Chiesa Gran Madre di Dio, a Torino
La Chiesa Gran Madre di Dio venne deliberata nel 1814, in occasione del ritorno dei Savoia a Torino, dopo l'occupazione napoleonica, e costruita nel 1831 da Ferdinando Bonsignore in forme neoclassiche, su modello del Pantheon di Roma. La cripta è adibita a Ossario dei Caduti della guerra 1915-18, e accoglie i resti di molte delle cinquemila vittime torinesi della prima guerra mondiale. La chiesa è preceduta da una scenografica scalinata, con ai lati le statue della Religione a destra e della Fede a sinistra, dovute a Carlo Chelli.
Queste statue raffigurano donne prosperose e sono piuttosto strane nei loro dettagli. La donna di destra, dallo sguardo fiero, ha in fronte il triangolo con l'occhio divino, e ai piedi la tiara papale; un angelo inginocchiato le porge le Tavole della Legge. toccandole con i lembi della veste. La mano destra, oggi mancante, sorreggeva in origine una croce.

====

CONSEGNE:
(1) Trasforma in un elenco puntato il paragrafo del testo sulla Gran Madre di Dio che comincia con «La Chiesa Gran Madre di Dio venne deliberata», conservandone i fatti principali.
(2) Riprendi il testo sulla chiesa Gran Madre di Dio e continualo a partire dalla sua ultima frase.

Dati registrati:
====

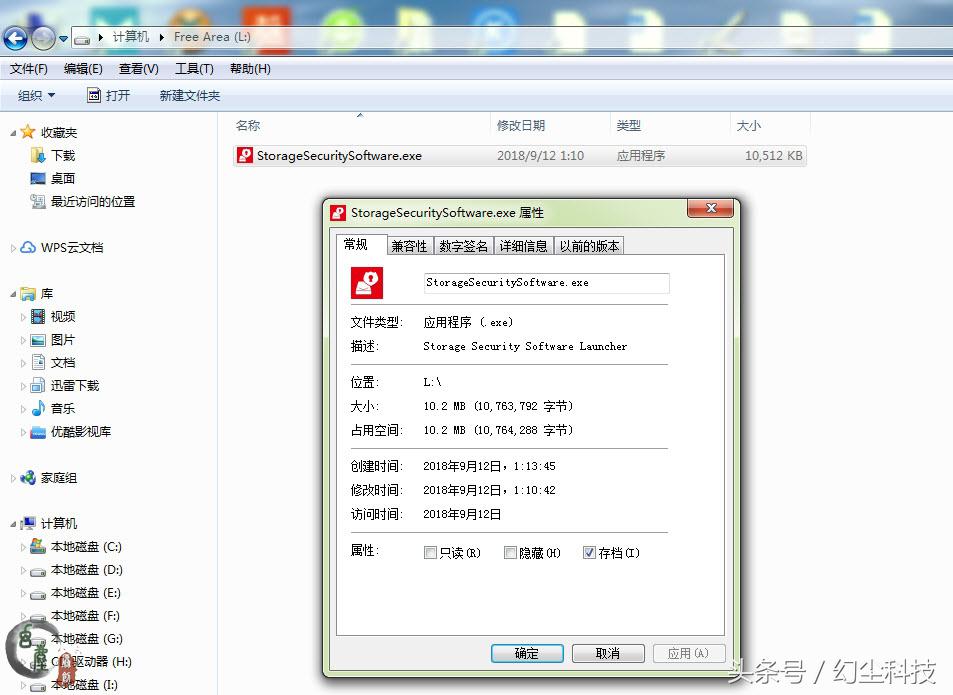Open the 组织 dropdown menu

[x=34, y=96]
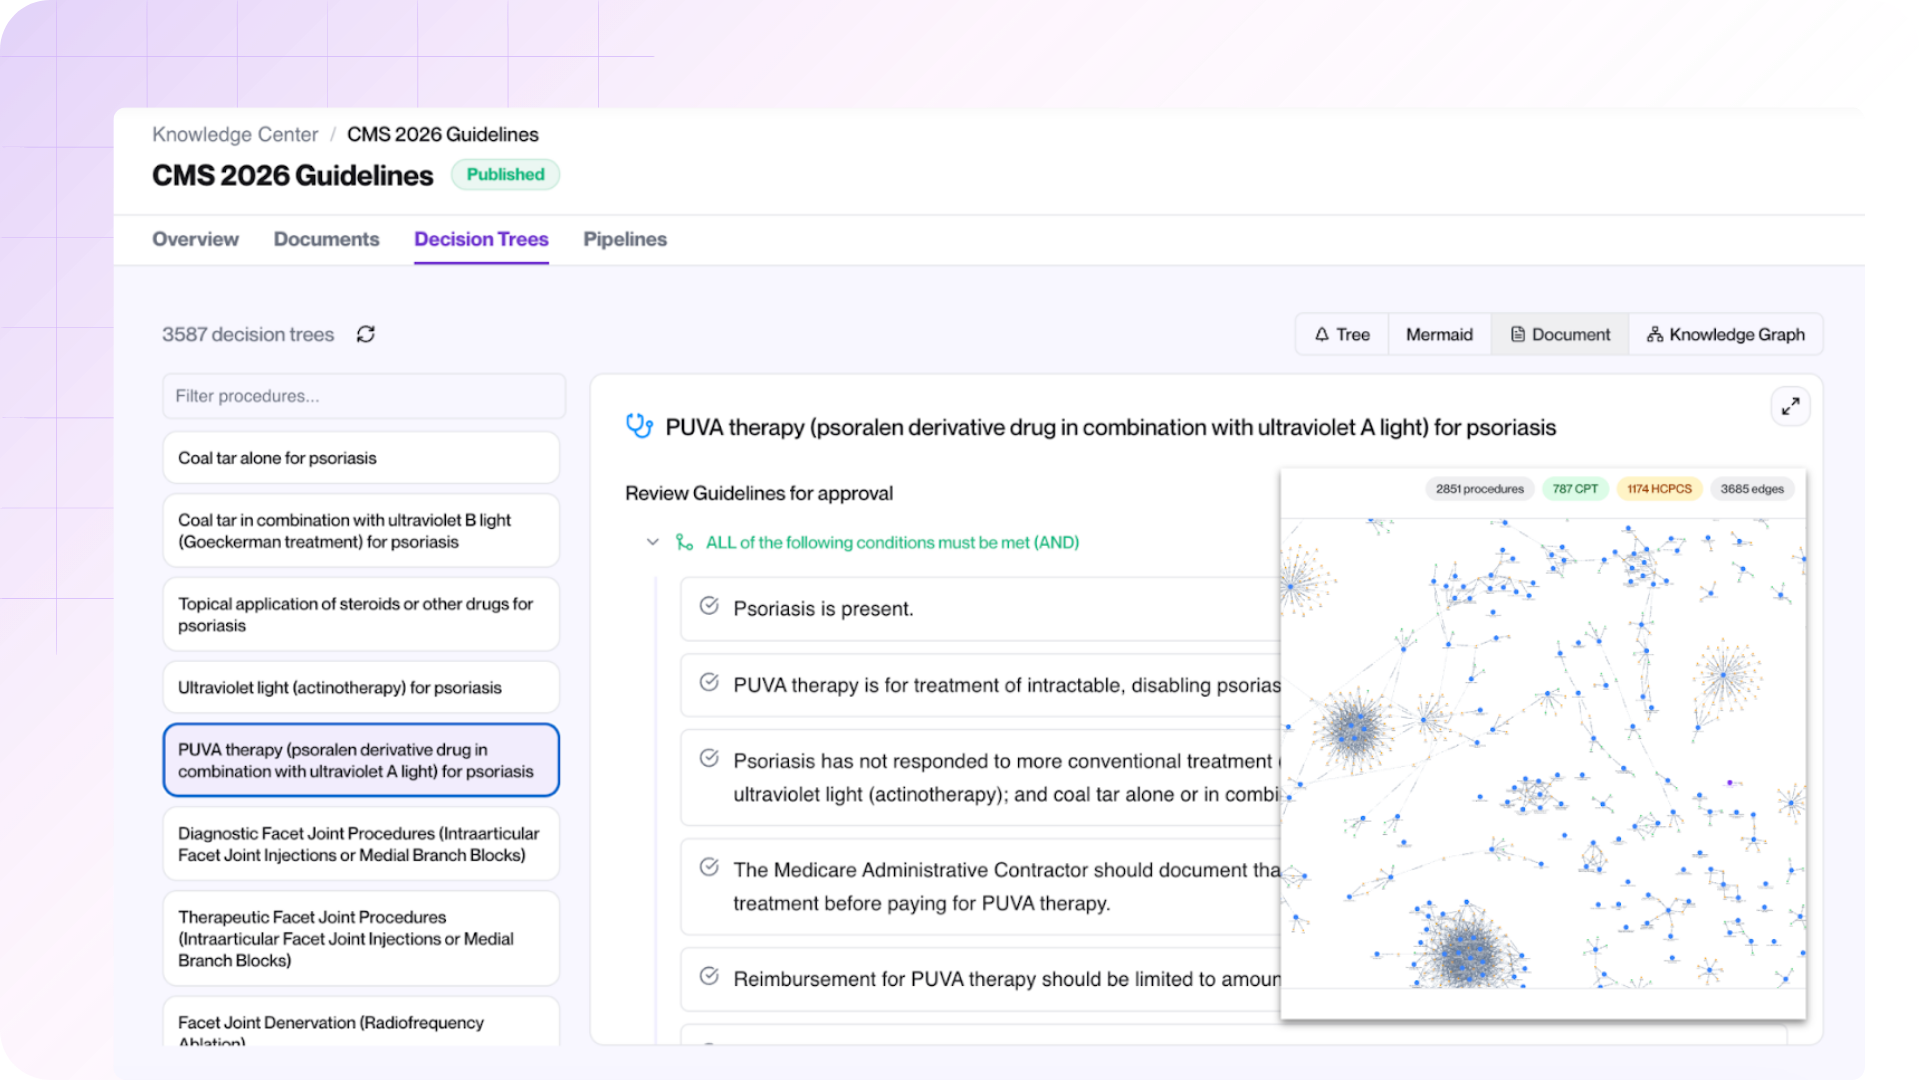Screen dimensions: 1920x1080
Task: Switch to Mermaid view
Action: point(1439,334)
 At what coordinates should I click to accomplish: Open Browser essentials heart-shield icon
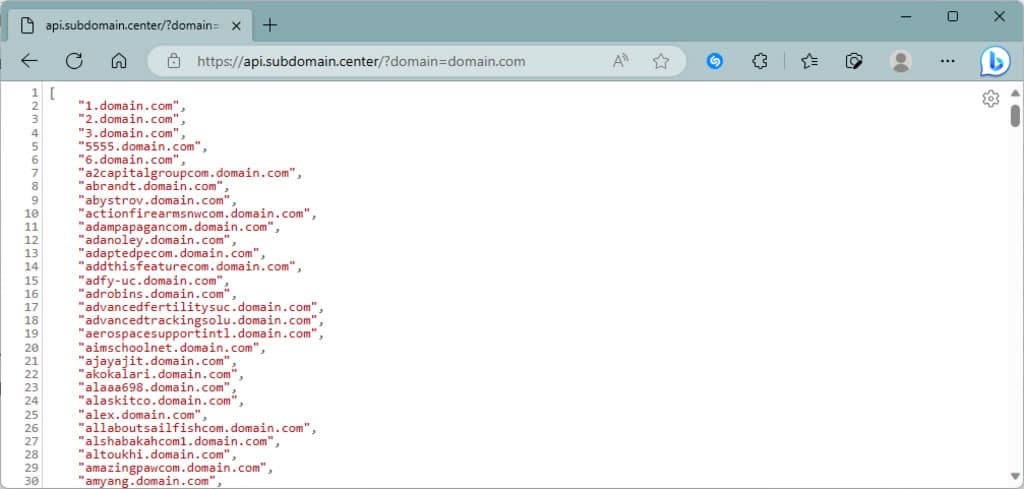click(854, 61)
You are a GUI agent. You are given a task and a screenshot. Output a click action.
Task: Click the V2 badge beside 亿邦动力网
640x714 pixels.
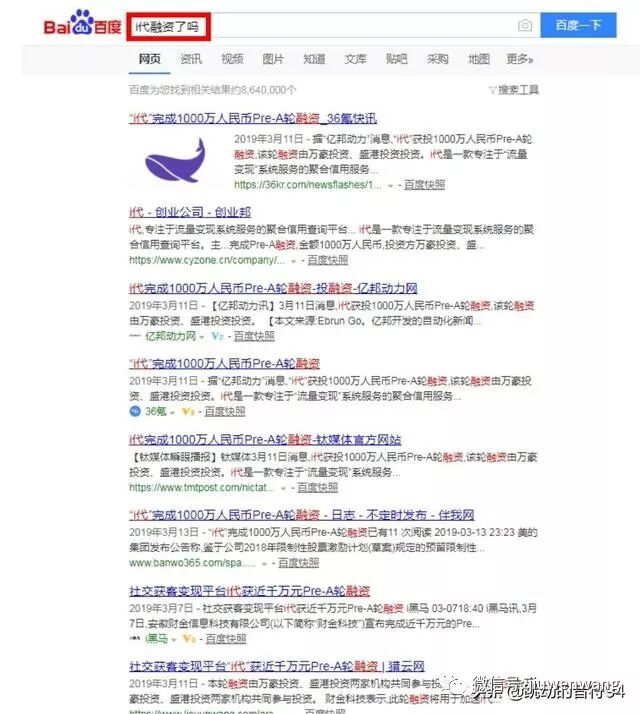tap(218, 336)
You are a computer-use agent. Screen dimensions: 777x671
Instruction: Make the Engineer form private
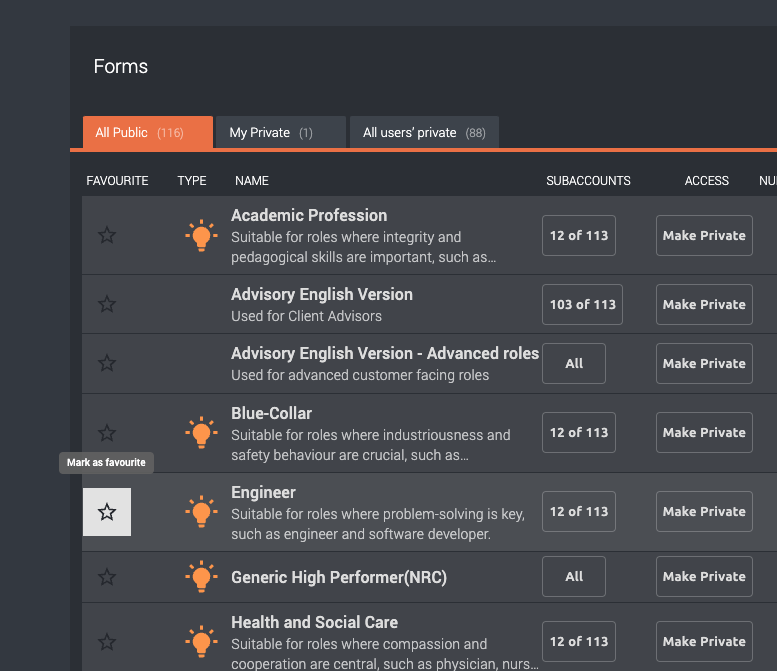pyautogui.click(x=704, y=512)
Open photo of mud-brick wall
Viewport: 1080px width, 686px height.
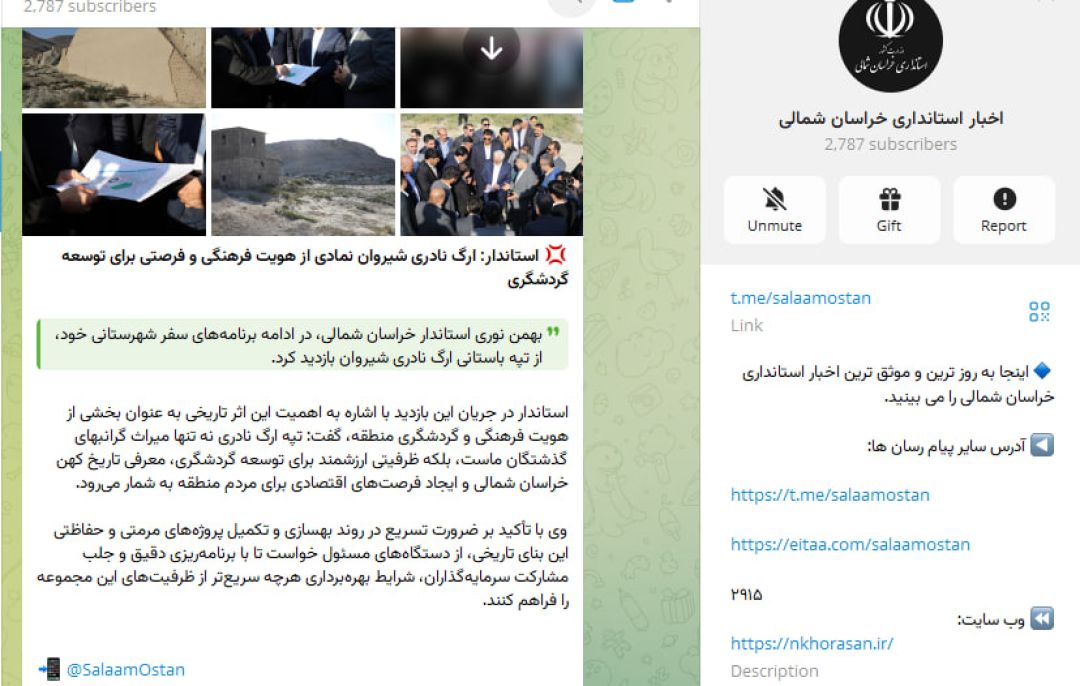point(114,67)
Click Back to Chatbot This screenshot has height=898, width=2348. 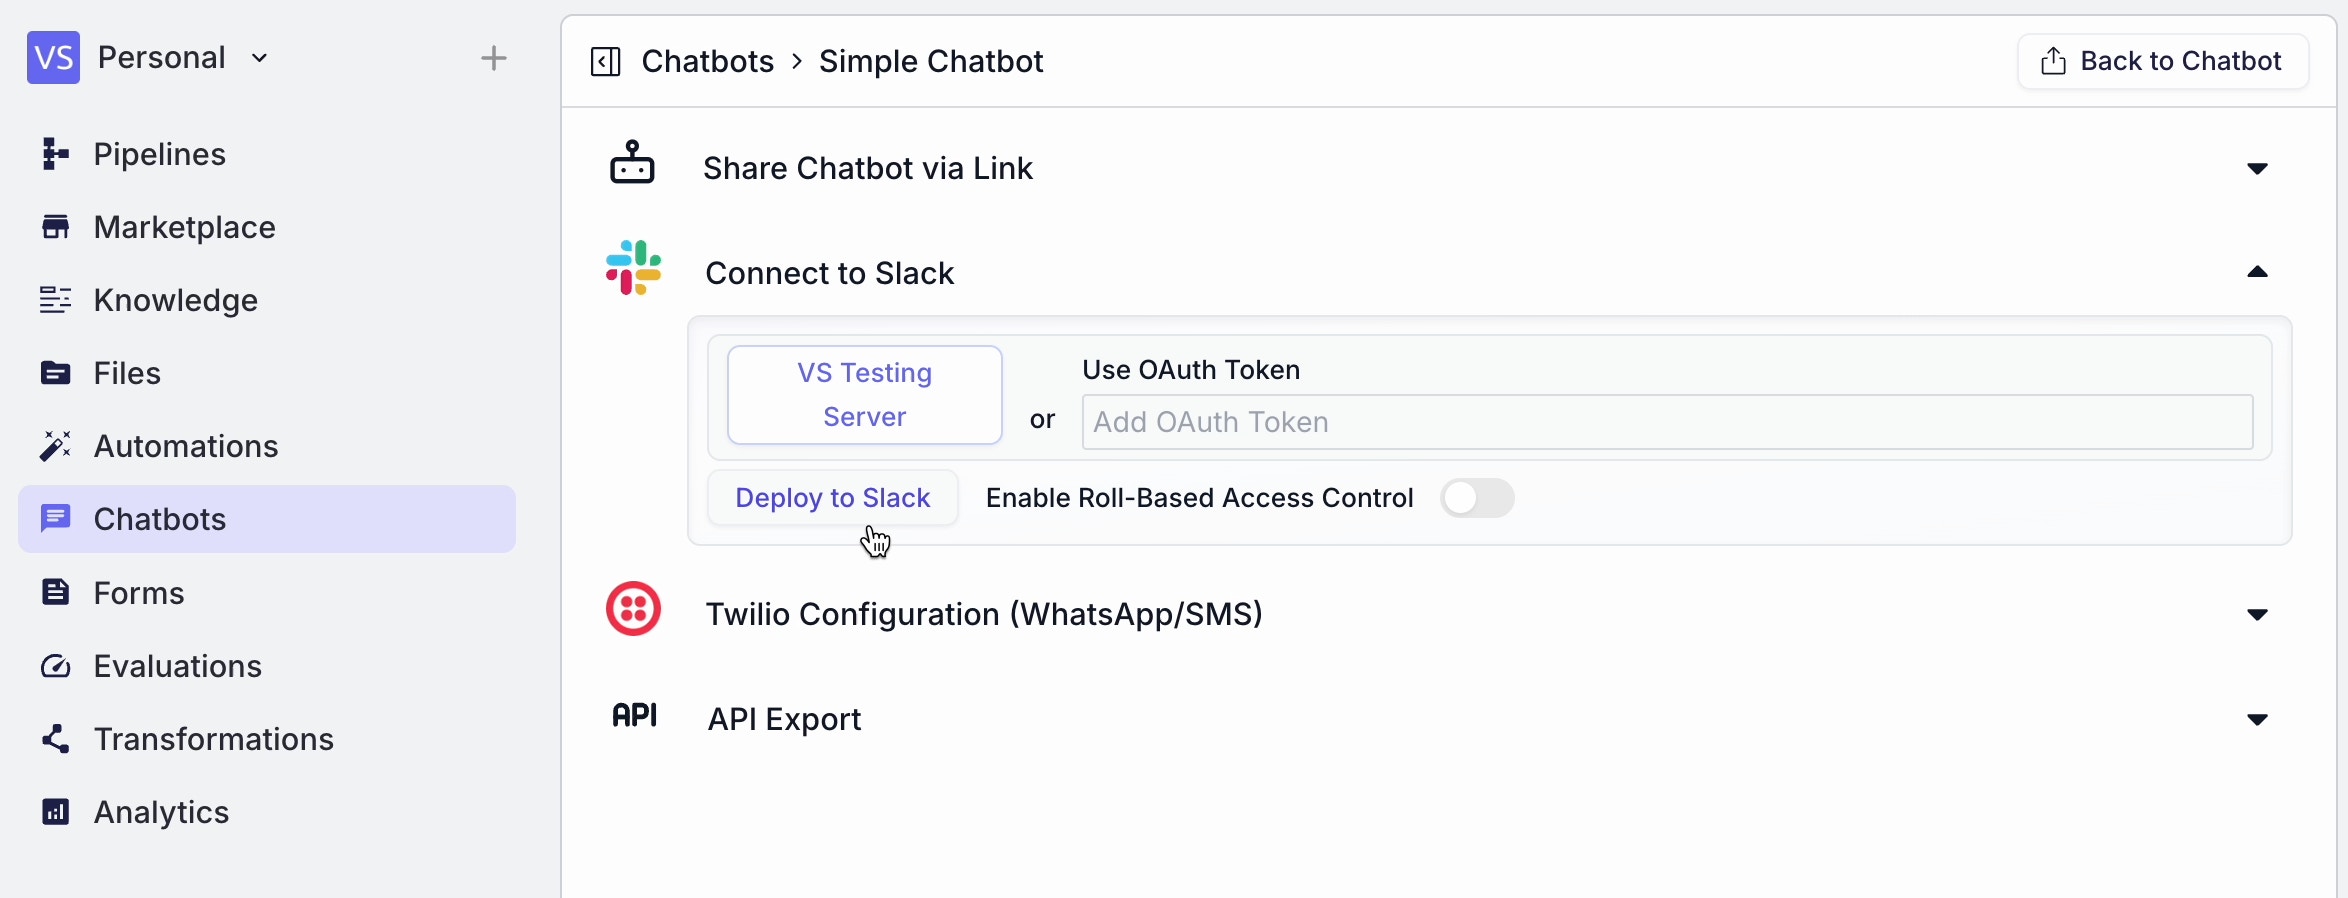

====

RISPOSTE IN ORDINE:
(1)
- Deliberata nel 1814, in occasione del ritorno dei Savoia a Torino dopo l'occupazione napoleonica.
- Costruita nel 1831 da Ferdinando Bonsignore in forme neoclassiche, sul modello del Pantheon di Roma.
- La cripta è adibita a Ossario dei Caduti della guerra 1915-18 e accoglie i resti di molte delle cinquemila vittime torinesi della prima guerra mondiale.
- Davanti alla chiesa c'è una scenografica scalinata. Ai lati si trovano le statue della Religione, a destra, e della Fede, a sinistra, opera di Carlo Chelli.

(2)
L'altra donna (la Fede), anch'essa assistita da un angelo, tiene nella mano destra un libro aperto, e nella sinistra un calice levato verso il cielo. Secondo alcune interpretazioni, questo calice rappresenterebbe il Graal, mentre la direzione in cui guarda la statua e altri particolari fornirebbero segrete indicazioni per scoprirne il mistero. Lo stesso nome della chiesa è piuttosto curioso; certamente insolito fra titoli mariani; esiste in Italia un solo santuario con il medesimo titolo, a Fidenza (PR). Sembrerebbe davvero ricordare la vicinanza sapienziale fra gli antichissimi culti pagani della Grande Madre e la venerazione cristiana della Madonna. Un'altra scultura di personaggio femminile che reca un calice simile a quello della Gran Madre si trova nella facciata della chiesa dei Ss. Martiri (sulla centrale via Garibaldi), dedicata ai patroni della città.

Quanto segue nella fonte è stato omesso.